Hand-written LLaMA inference using WebGPU. It's fast, and you can try it out online.
WebGPU powers TokenHawk's LLM inference and there are only three files:
- th.cpp - Provides WebGPU support for running LLMs.
- th-llama.cpp - GPU implementation of llama.
- th-llama-loader.cpp - Routines to load model files.
Dependencies are minimal. For the command line app, TokenHawk requires only Google's Dawn library. And the Web app has no dependencies.
TokenHawk also integrates well with other WebGPU apps, like this one:
2023-05-18-Term.mp4
You'll find the app here.
See the CLI directory for build and usage instructions.
Use the command line for performance tuning WebGPU code. Here's an example of usage:
$ ./th -m models/llama-7B/ggml-model-f16.bin "<prompt goes here>"
See the Web directory for build and usage instructions.
For simple and quick access, use the online demo.
Due to file size limitations in Chrome, model files must be split into ~550 megabytes chunks. You can use the web version of TokenHawk to convert pre-existing models using Firefox. Click on the 'Convert Model (Firefox Only)' button and select your f16-7B GGML file to convert. It will prompt you to download 28 files. Please be patient.
After converting the file, here's a video of how to load the chunks:
2023-05-17-SimpleOut.mp4
Download llama.cpp and follow it's documentation and utilities to convert llama weights. More details to come.
TokenHawk is fast. On a 4090 using 7B-f16, TokenHawk clocks in at 37 tk/s. And there is still room for improvement. Here are single-token timings for the original 7B, f16 llama dataset (as of May 17th, 2023):
Video Card | llama-pytorch (tk/s) | TokenHawk | llama.cpp-Cuda | llama.cpp-CPU |
---|---|---|---|---|
Nvidia 4090 (lin) | 46 | 37 | 19 | 5 |
RX 7900 XTX (win) | (unsupported) | 36 (!) | (unsupported) |
All tests were executed on the GPU, except for llama.cpp-CPU. In the case of llama.cpp-Cuda, all layers were loaded onto the GPU using -ngl 32
.
We'll focus on the following perf improvements in the coming weeks:
- Profile and optimize matrix multiplication.
- Further optimize single token generation.
- Optimize WARP and Wavefront sizes for Nvidia and AMD.
- Per-GPU hyper-parameter optimization.
- Investigate native f16 support. f16 is currently emulated in shaders.
- Store intermediate GPU buffers in fp16. Specifically the context and working buffers.
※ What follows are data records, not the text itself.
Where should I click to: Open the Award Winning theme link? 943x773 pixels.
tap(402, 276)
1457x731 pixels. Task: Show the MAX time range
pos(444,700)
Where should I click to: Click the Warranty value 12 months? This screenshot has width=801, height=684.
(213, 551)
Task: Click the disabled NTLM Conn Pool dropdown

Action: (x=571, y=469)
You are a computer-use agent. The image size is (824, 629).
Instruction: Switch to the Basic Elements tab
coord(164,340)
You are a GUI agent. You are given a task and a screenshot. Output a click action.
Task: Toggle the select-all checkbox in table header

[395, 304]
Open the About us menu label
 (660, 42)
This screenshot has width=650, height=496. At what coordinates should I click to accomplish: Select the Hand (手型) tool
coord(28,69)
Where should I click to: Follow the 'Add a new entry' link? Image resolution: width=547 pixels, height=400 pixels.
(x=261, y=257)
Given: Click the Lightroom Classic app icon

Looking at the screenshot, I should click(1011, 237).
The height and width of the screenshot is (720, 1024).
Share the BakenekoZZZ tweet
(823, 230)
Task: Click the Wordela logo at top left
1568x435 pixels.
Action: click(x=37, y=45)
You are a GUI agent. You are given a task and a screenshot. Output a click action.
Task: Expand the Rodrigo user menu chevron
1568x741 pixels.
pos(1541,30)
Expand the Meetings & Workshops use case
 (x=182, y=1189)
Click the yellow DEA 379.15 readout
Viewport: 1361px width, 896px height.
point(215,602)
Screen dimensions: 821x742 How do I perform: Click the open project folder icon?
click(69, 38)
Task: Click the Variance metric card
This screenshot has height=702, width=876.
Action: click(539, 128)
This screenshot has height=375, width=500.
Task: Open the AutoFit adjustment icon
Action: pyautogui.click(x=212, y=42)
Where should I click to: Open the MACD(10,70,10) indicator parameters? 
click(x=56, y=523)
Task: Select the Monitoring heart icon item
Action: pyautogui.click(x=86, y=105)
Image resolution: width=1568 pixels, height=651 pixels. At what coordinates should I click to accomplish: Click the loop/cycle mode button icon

- Add 8-bit and 4-bit quantization.
- Optimize transpose. Can we ensure better memory coalescing?
While TokenHawk's single-token performance is good, its batch processing of prompt input isn't as fast as it could be. This is due to a suboptimal matrix multiplication.
Given that TokenHawk is new and something of a prototype, there's a few gaps in it's features:
- Needs VRAM. TokenHawk runs entirely on the GPU.
- Only 512 token context has been tested. Theoretically higher context lengths are supported but have not been tested.
- Only tested 7B llama. Other models that follow the 7B llama architecture should work, but have not been tested.
- GGML is the only file format supported.
I would like to include some performance measurements from the following projects.
- Triton. OpenAI's triton compiler.
- mlc-llm. LLMs running using hardware acceleration. I would have gathered timings from mlc-llm as it has WebGPU support but I was unable to get it running locally.
A big thanks to llama.cpp. Beyond inspiration, I have borrowed and adapted a number of functions from this project including it's tokenizer and model loading functions.
And Google's Dawn for the WebGPU implementation.